THE TIMES in its next issue will give a more extended sketch of his life.
1 Instant - Of the current month.
From the Florence Times, Saturday, August 1, 1890, p. 1.
MAJ. CHARLES B. M'KIERNAN.
FOR THE TIMES.
Charles B. McKiernan was born at Nashville, Tenn., March, 15th, 1813. While he was still an infant his father, Bernard McKiernan, moved from Nashville to reside on his Spring Hill plantation in Colbert County, Ala., where the subject of this sketch was reared to manhood. He was educated at Georgetown, D. C. Returning from college, he was sent by his father to Madison Parish, La. to read law with his brother-in-law, Gen. Hugh Dunlap. After a thorough course of reading with that able lawyer, he entered upon the practice, which he pursued with marked success for several years, when the Mexican War was declared in 1846. He immediately raised a company of which he was elected captain, and which was assigned to duty in the Fifth Regiment of Louisiana volunteers commanded by the notable Bailie Peyton. After that brief campaign, which was so glorious to American Arms, he resumed his law practice at Richmond, La..[sic] but continued in it only a few years when large business interests called him into another field of endeavors. In 1850, he moved to Montgomery county, near Clarkesville, Tenn., and entered the firm off Jackson, McKiernan & Co. in the manufacture of iron. This firm did a large and very lucrative business, but it collapsed as a result of the outburst of the civil war [sic]. For the past twenty-five years he has resided at the old family homestead in Colbert county, Ala., where by strict attention to farming he has maintained his family in comfort and dispensed a generous hospitality.

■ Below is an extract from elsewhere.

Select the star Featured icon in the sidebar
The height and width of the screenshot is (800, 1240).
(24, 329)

In 1848 he married Miss Rebecca Baxter, of Clarkesville, Tenn., whom he leaves surviving him, also a son, Charles B. McKiernan, Jr., of Colbert county, Ala., a daughter, Mrs. Geo. Donnegan of Nashville, Tenn., and a sister, Mrs. Wm. M. Jackson of Florence, Ala.

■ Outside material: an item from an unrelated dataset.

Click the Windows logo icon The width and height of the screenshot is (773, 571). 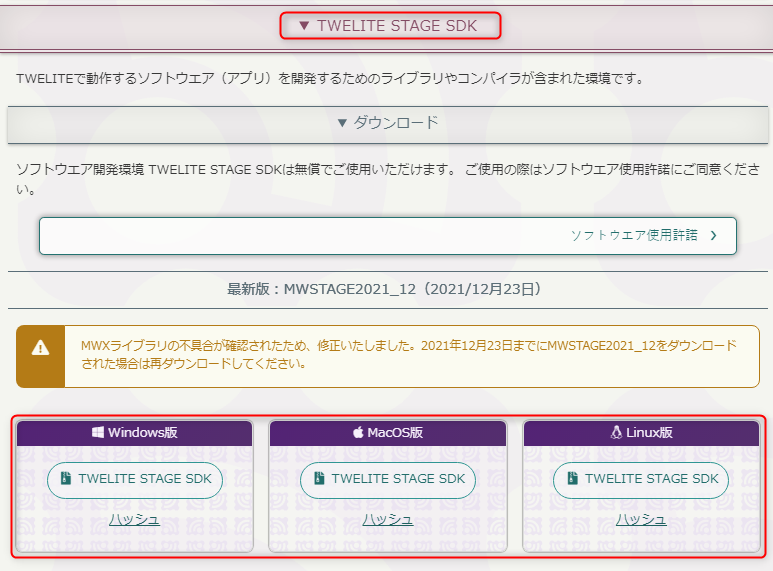tap(98, 432)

When he went to the bar, S. S. Prentiss, Sharkey, Joe Holt, Chilton, Bailie Payton [sic] and a host of other legal celebrities were in the heyday of their success and fame. He was thrown into intimate association with them all. The old regime was at the height of its pride and power. Had he written his reminiscences of life in the Southwest fifty years ago, it would be a rarely interesting volume. As it was, in telling of those days and scenes he could hold the unflagging attention of his hearers for hours, so perfect was his command of language, so winning even to fascination were his manner and method of narration. Of ready and acute perceptions, a forcible writer, a most impressive public speaker, he must inevitably have risen to high distinction, had he remained for any length of time at the bar. But perhaps he has raised for himself a more valuable, a more enduring monument. He has enshrined himself in the hearts and memories not only of those with whom he was bound by the sacred bonds of kinship, but also of those with whom he was connected by the less intimate ties of friendship. And very many were his friends; few if any, were his enemies.
When a young man he was quick and violent in resenting what he fancied to be an insult or a wrong, yet so kind and forgiving was he that the son never went down leaving him in wrath and enmity against any of God's creatures. Generous to his own hurt, impulsive at times to imprudence, gifted as he was intellectually, he was as free from guile as a little child. Himself untainted by selfishness, deceit, chicanery or falsehood, he could not easily believe them to exist in others. To the writer, it was frequently a beautiful manifestation of this trait---this simple faith in his kind, born of his own purity---to see him cajoled and imposed upon, in minor concerns, himself wholly unconscious of the fraud.
A good man, a brave man has fallen---one who was faithful and true in every relation of life---one who leaves behind him in all the wide range of his acquaintance, no one who does not feel that the world is better for his having lived in it.
He sleeps tenderly guarded by the watchful love of those who were so near and dear to him---those to whom he was so near and dear, he will awake in the Resurrection Morn.